Question: I have had post nasal drip problems since May. Every doctor I go to tells me they don’t know what’s wrong and cannont find any relief. I’ve been prescribed Nasonex and Augmentin, but both made the problem worse. I have a sore throat, my tonsils hurt, and my post nasal drip is worsening. Even as I write this email, I’m hocking up mucous to spit out. It won’t stop… If you have any thoughts, please let me know. I will greatly appreciate it.
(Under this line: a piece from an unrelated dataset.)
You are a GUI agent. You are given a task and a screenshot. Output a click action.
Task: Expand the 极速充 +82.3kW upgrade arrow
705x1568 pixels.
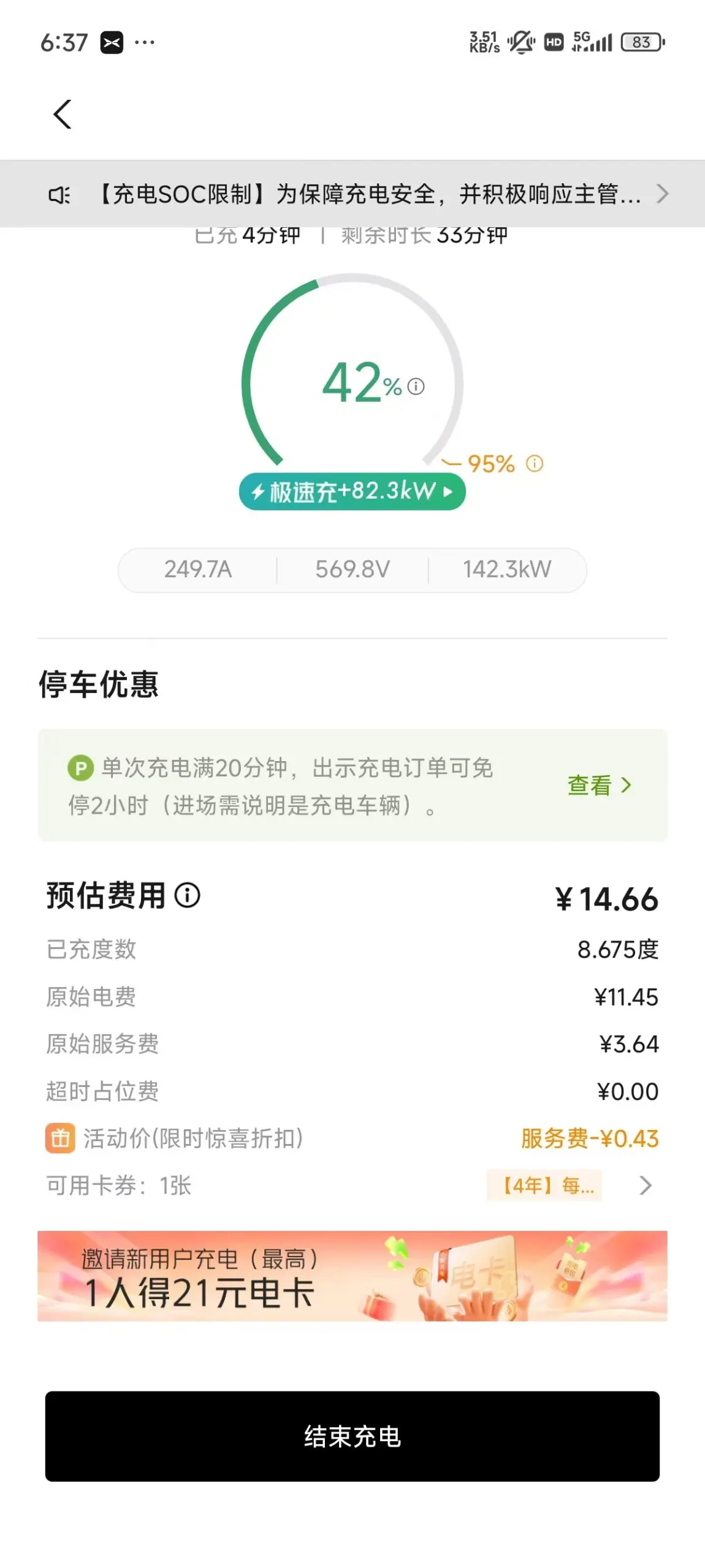point(448,491)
Answer: As you know, to really give you an accurate diagnosis would require your being seen and evaluated. However, we have found that many patients with continuos post nasal drip problems have a post nasal drip due to acid reflux. We call this “silent reflux” when stomach acid reaches the back of the throat and the nose, causing irritation and post nasal drip even if patients don’t have heart burn. The body then makes mucous in response. You can see more about it under sinus treatment on the nysinuscenter.com website. This can often be diagnosed on examination alone, but at times we recommend pH testing. This is a test in which a thin wire that measures acidity is placed into the back of the nose.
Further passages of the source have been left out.